His close allies, like Representative Mark Meadows, the North Carolina Republican who is the chairman of the House Freedom Caucus, believe the president is finding his stride and learning how to navigate Washington.
“I see it more as a function of just, ‘O.K., I’ve taken a year to understand the different dynamics within a broad array of personalities,’ and so now it’s all about putting together a team to go the distance for the next three years,” Mr. Meadows said.
Perhaps.
Warnings of dire consequences from his critics have failed to materialize. When Mr. Cohn announced that he was resigning, the predictions were that the stock market would plummet. There was only a minor dip by the end of the next day.
And on North Korea, even the grayest of foreign policy beards have conceded that Mr. Trump might be able to accomplish something.
“The president has his own original style, and it’s unlikely to be changed at this stage of his life,” Henry Kissinger, the former secretary of state, said in an interview. “But it also is conducive to bringing forward opportunities like this Korean conversation. It is not what we traditionalists would have recommended in the first place.
“But I have to say, when I have thought it through, and how it could play out, it could restore a political initiative to us, and could compel a conversation with countries” otherwise disinclined.

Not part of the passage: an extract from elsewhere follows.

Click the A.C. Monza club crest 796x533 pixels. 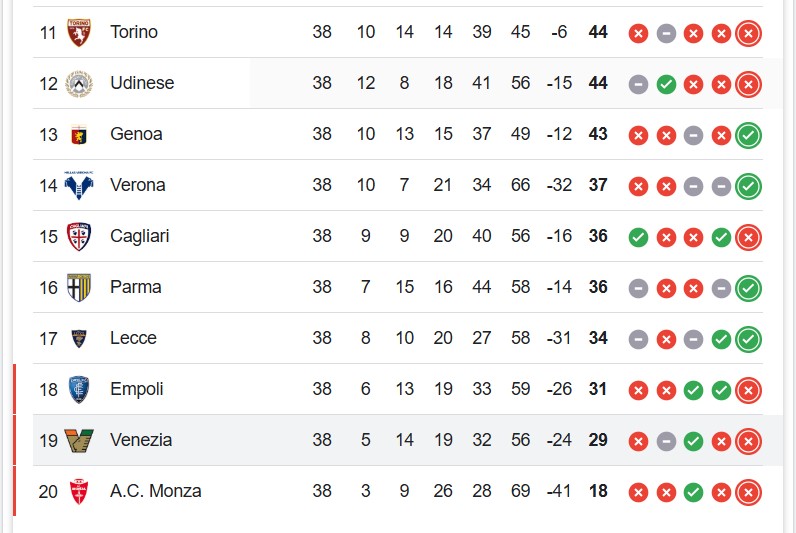79,491
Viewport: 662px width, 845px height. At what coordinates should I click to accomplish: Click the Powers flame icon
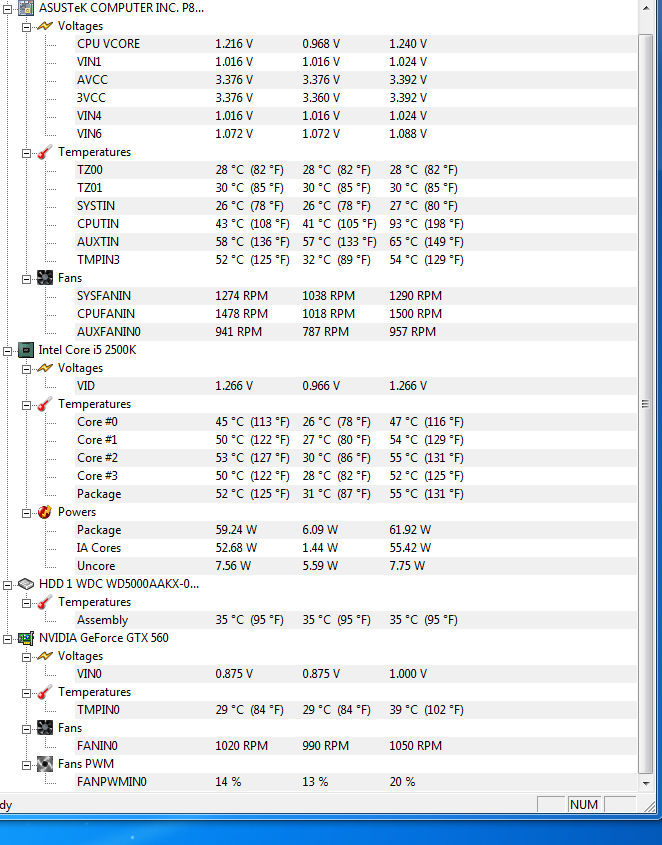click(x=45, y=512)
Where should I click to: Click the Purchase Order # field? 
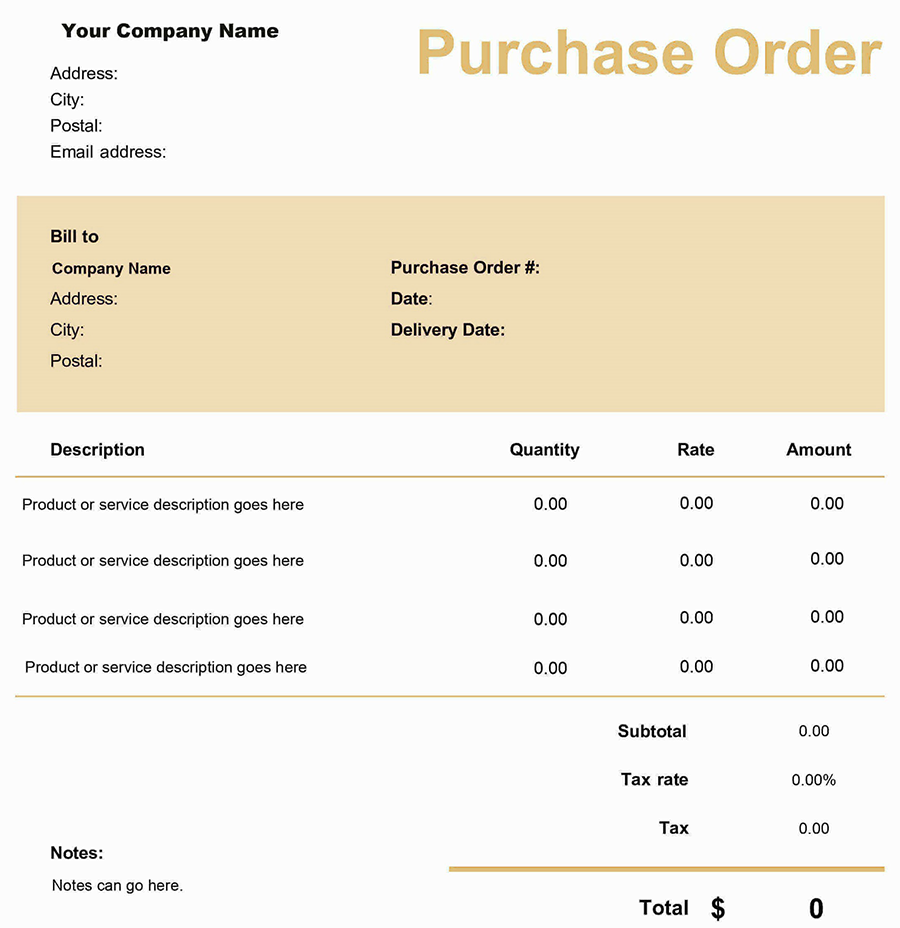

Some worried aides are less sanguine. They view the weekend’s attacks on Mr. Mueller and the F.B.I. as a particularly disturbing taste of what they believe could come. They say privately that Mr. Trump does not understand the job the way he believes he does, and that they fear he will become even less inclined to take advice.
It remains to be seen whether his attacks on Mr. Mueller are anything more than an effort to define the terms of the public conversation about the investigation, and the parameters of an interview with the president that the special counsel is seeking.
But the possibility that Mr. Trump would be emboldened enough to fire Mr. Mueller was raised on Sunday by Senator Lindsey Graham of South Carolina.
Such a move,
Mr. Graham said on CNN, would be “the beginning of the end” of the Trump presidency.